[Saved data entries]
-- -- --

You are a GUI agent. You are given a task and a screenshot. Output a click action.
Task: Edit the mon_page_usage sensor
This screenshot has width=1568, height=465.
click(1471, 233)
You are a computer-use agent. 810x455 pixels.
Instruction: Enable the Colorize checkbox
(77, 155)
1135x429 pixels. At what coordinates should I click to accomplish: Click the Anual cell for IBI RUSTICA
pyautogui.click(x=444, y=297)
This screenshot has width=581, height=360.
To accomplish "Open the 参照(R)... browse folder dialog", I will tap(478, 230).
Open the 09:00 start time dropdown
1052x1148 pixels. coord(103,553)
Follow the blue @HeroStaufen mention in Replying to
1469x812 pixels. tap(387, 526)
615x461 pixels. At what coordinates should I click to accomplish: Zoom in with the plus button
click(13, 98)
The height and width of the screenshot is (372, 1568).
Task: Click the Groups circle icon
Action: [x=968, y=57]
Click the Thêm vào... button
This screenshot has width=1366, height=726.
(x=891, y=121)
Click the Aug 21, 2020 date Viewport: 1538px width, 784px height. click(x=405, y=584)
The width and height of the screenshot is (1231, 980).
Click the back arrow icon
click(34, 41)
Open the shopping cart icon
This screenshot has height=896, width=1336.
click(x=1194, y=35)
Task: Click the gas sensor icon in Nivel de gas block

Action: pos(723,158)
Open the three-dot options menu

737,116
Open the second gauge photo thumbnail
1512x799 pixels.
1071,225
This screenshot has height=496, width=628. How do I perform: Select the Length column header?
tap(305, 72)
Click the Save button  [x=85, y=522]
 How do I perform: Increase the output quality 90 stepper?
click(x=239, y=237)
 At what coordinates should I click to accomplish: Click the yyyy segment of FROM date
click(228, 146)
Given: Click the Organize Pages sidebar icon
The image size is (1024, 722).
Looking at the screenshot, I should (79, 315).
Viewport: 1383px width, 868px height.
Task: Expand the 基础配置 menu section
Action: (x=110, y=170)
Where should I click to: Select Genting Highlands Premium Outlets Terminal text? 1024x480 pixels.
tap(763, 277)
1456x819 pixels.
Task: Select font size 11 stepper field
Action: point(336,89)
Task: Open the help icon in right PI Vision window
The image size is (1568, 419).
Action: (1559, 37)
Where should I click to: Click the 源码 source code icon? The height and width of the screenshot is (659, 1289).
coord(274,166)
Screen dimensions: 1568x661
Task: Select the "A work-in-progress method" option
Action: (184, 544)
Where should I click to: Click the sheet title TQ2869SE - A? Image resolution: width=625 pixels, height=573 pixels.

-- -- --

WORK REQUIRED
In the entries above, count each line with "agent"; reply with the total only.

THE ANSWER
2